A Palestinian plan to sue Britain over a 1917 declaration backing a Jewish homeland in Palestine could help rally supporters, but has little chance of success, legal analysts say.
The Palestinian government on Monday announced it was seeking legal action against Britain for the nearly century-old Balfour Declaration, drawing scorn from Israel.
The 1917 declaration by British foreign secretary Arthur Balfour said the British government "view with favour the establishment in Palestine of a national home for the Jewish people".
It was a major step towards the eventual establishment of the state of Israel.
The British had seized much of the land at the time as the Ottoman Empire was falling apart, and Palestinians say the declaration gave away their homeland and provided the impetus for mass Jewish migration.
They argue that the document led to the Nakba -- or catastrophe in Arabic -- in which more than 760,000 Palestinians fled or were driven from their homes in the war surrounding the creation of Israel in 1948.
Foreign minister Riyad al-Malki, in a recent speech on behalf of Palestinian president Mahmud Abbas, said as a result of a promise "hundreds of thousands of Jews from Europe and elsewhere came to settle in Palestine at the expense of our people."
Israel's foreign ministry said the legal campaign amounts to a refusal "to recognise the legitimate and indigenous connection of the Jewish people to their ancient homeland."
- 'Moral argument' -
Asked by AFP to clarify what the claim would be and to which court it would be submitted, a spokesman for the Palestinian foreign ministry said that would soon be decided.
If seeking reparations, such a court case would be rare.
Eric Posner, law professor at the University of Chicago and author of a paper on reparations in international law, said he could not think of an example of international courts being used in this manner.
In most cases, he said, reparations are given by governments that wish to atone for previous acts.
In West Germany, for example, the government set a policy that Holocaust victims could claim damages, as did the US Congress for Japanese Americans interned during the Second World War.
But Britain has never apologised for the Balfour Declaration.
"People don't generally try to go to an international court. They go to the government and make what they see as a moral argument," Posner said.
If the Palestinian government is set on the international courts, the first potential route would be through the United Nations' legal body, the International Court of Justice, analysts say.
Palestine is not a full UN member state, though it has observer status.
Stuart Casey-Maslen, professor of law at the University of Pretoria in South Africa, said the Palestinians could get a vote in the UN General Assembly calling on the ICJ to investigate.
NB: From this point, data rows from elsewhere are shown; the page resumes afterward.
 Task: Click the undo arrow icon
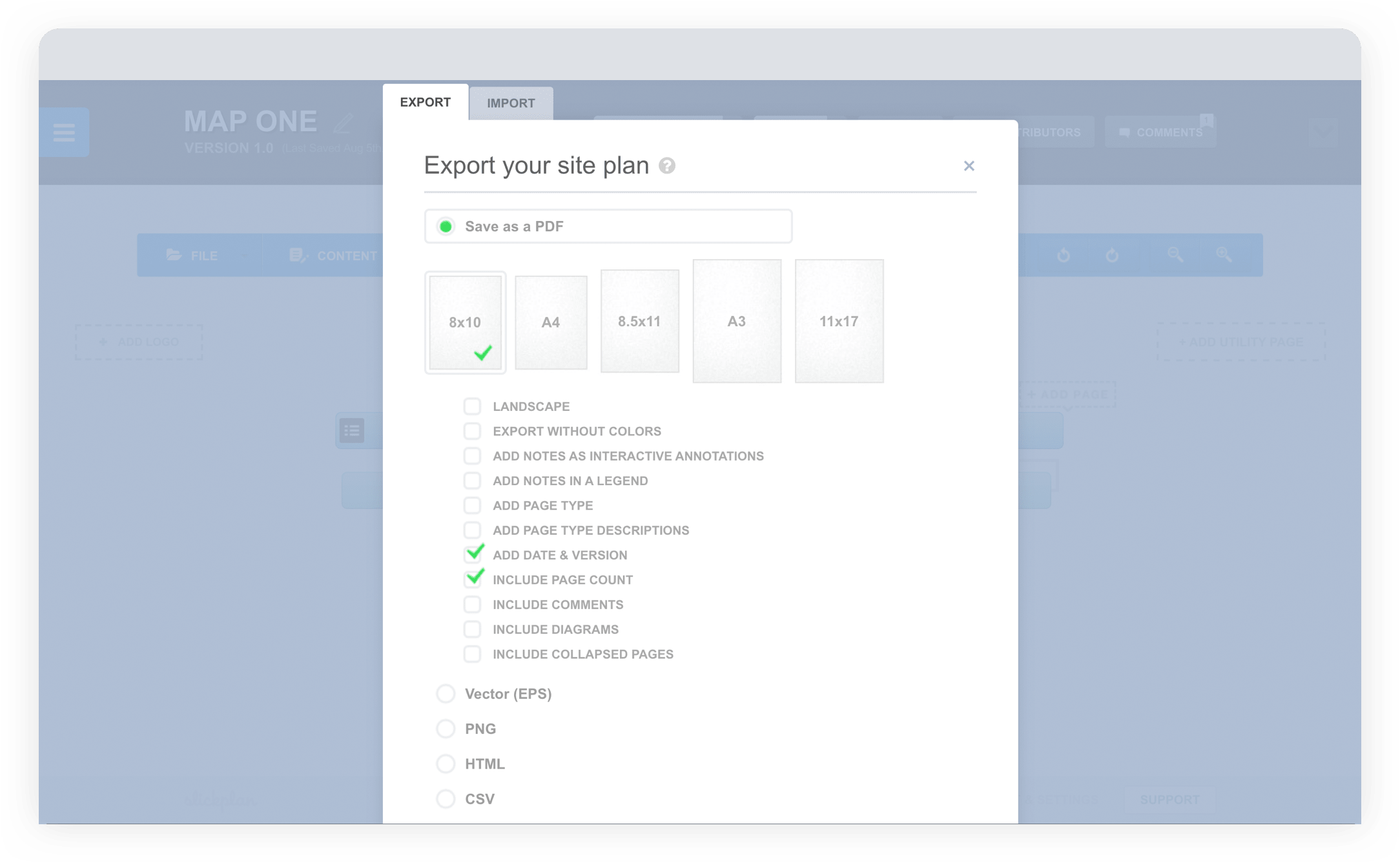coord(1063,255)
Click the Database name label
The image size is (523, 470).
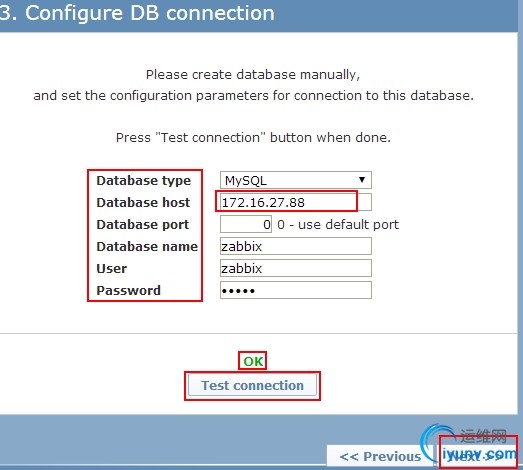coord(147,247)
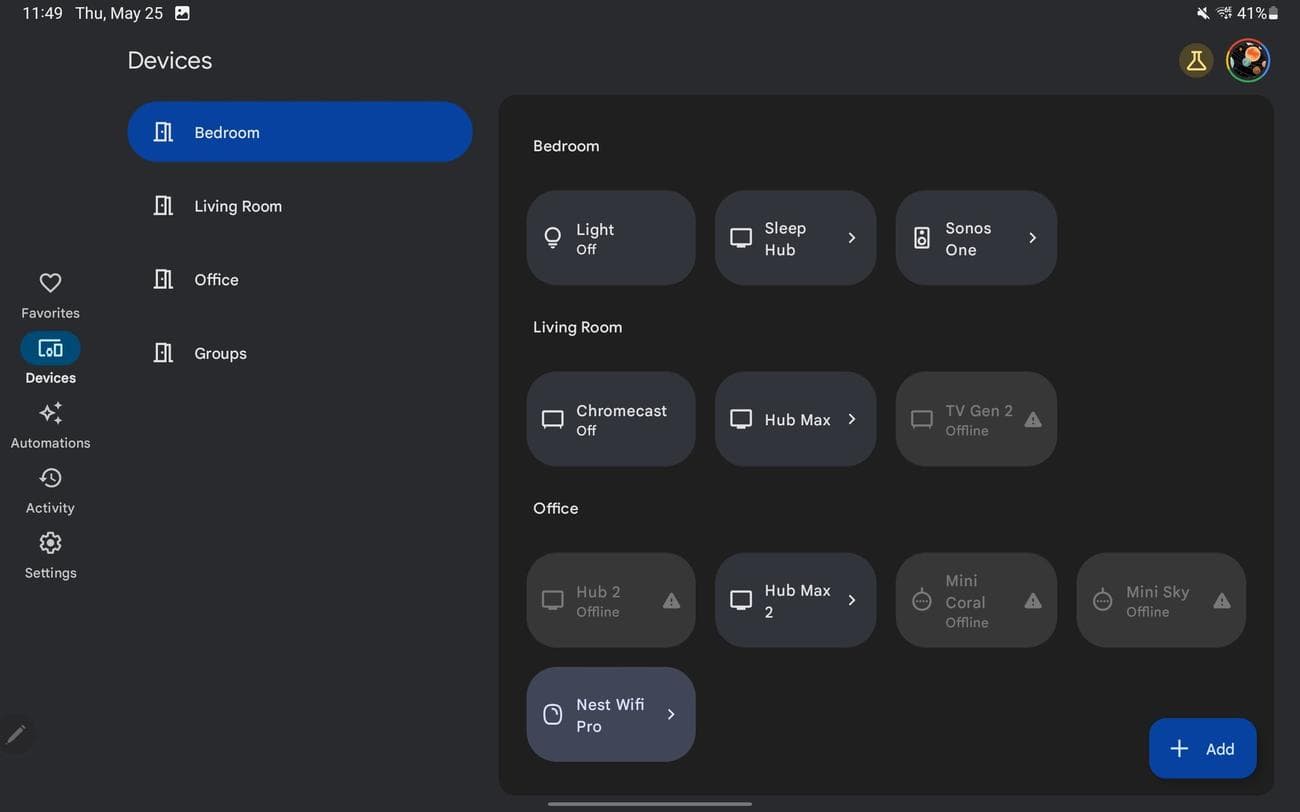1300x812 pixels.
Task: View Activity history via clock icon
Action: pos(49,477)
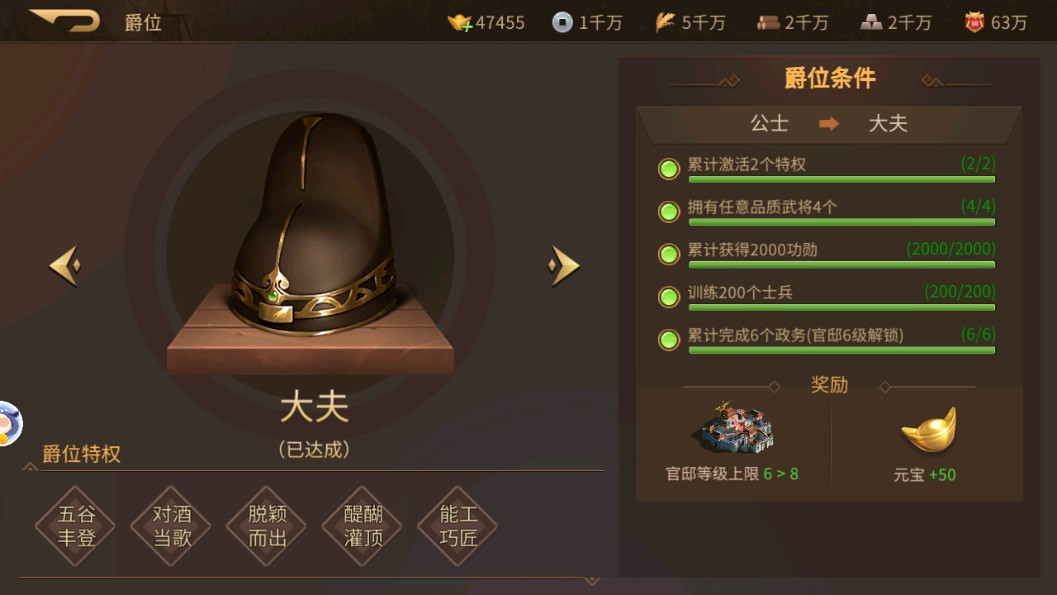Select the 能工巧匠 privilege tile
1057x595 pixels.
click(x=458, y=526)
But the ICJ would only be able to judge the case by the laws that existed in 1917, Casey-Maslen explained.
This is before many of the basic principles of international law were agreed upon and as such the law is "likely to be very favourable to the UK."
The principle of the Balfour Agreement was also ratified in 1922 by the League of Nations, the forerunner to the United Nations.
Casey-Maslen explained that in any suit the Palestinians would need to show that the declaration directly led to the Nakba and was not "superseded by subsequent events, including of course the Holocaust and the creation of the UN and its intervention in Palestine."
The United Nations in 1947 adopted a plan for dividing the land into two states, one for Arabs and another for Jews.
- 'Line in the sand' -
Alternatively, individual Palestinians could pursue the case in the British legal system.
In 2012, Kenyans who were tortured during the quashing of the 1952-1960 Mau Mau uprising won a case in the British High Court, with payouts totalling 20 million pounds ($26 million, 23.5 million euros).
But the length of time since the Balfour Declaration and the lack of survivors makes that route difficult as well.
"We succeeded in the Mau Mau case because there were people still living from the era," Martyn Day, senior partner at the Leigh Day law firm that brought the case, said.
"We had five test cases and one of the cases died during the action, and the judge decided against that action.
"That is a pretty clear line in the sand."
Asked to rate the chance of any legal success through the courts, the four experts' opinions ranged from small to "negligible."
But Andrew Kent, law professor at Fordham University in New York, pointed out that the Palestinians may see victory more in political than legal terms.
"Could they get a statement from the UN General Assembly? Sure," he said.
"Could they get a political statement from the (UN) Human Rights Committee? Sure. But those would not be lawsuits and would not be binding."